Heading back uptown, a new must-see is the extension of Penn Station into what we all remember as the classic Post Office building (now the Moynahan Station). The whole place is magnificent, but I was particularly taken with this ceiling sculpture of the N.Y. skyline!
There is usually one final stop before the end of the day, and that is to the Met Museum to say hi to the 17th Century Ruysdael paintings! You may recall that I still hold out faint hope that I actually have a Ruysdael painting, found in a French market, and hidden in plain sight at our home in Provence. I'll revisit this story some time, but for now, it is to be continued.
It's been a long (fun!) day, and what better way to head home than via Citi Bike?
And of course I couldn't resist eyeing this fellow biker and her very well behaved backpack!! (Can you imagine what Coco Huff would do if we tried to put her in one of these?)
And last but not least, kudos to N.Y. restaurants for reinventing themselves by creating Covid friendly outdoor pods during this pandemic. Trudy and I were amazed at the creativity and sometimes sheer opulence of these temporary shelters.

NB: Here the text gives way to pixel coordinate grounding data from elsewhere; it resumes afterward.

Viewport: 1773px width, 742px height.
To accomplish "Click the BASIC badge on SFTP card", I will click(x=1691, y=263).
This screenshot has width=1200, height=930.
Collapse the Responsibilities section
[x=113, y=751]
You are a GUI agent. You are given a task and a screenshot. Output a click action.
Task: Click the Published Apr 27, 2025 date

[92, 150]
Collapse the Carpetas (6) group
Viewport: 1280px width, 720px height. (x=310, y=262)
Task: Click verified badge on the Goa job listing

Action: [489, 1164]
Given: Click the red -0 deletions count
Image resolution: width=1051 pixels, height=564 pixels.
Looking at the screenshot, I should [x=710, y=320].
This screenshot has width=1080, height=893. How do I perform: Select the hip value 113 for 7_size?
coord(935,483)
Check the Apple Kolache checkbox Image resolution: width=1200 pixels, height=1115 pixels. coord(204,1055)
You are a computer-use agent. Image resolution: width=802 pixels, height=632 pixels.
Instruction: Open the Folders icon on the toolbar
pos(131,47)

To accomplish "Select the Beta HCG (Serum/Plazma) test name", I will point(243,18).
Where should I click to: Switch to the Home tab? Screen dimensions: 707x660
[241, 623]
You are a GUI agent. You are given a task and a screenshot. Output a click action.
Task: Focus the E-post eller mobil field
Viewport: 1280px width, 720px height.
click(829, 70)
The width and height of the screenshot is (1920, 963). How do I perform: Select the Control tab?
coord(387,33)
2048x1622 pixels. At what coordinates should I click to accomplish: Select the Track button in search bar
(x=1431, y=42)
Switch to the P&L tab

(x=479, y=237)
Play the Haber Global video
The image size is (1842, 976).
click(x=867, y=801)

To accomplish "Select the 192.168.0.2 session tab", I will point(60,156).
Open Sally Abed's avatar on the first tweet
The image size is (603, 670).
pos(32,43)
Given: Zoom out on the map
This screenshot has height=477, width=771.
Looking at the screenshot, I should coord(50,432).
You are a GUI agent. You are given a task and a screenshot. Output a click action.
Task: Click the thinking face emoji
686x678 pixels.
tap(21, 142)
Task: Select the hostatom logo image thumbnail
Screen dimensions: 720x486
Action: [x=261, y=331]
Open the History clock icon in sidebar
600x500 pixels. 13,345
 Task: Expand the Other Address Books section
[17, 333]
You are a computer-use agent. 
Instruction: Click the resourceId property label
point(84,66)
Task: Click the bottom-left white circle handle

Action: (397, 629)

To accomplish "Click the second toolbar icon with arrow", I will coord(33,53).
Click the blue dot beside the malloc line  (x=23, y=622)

If there is a silver lining to what we're all going through it is to witness and support the sheer perseverance and creativity of so many businesses, to not only survive but thrive during this difficult period.
Hats off to you N.Y.! You were hit the hardest and you are handling the hardship with the grit and grace that we have always expected from you. We thank you for welcoming us back and, as always, for filling us with the hope and inspiration that we need and appreciate, especially during these times.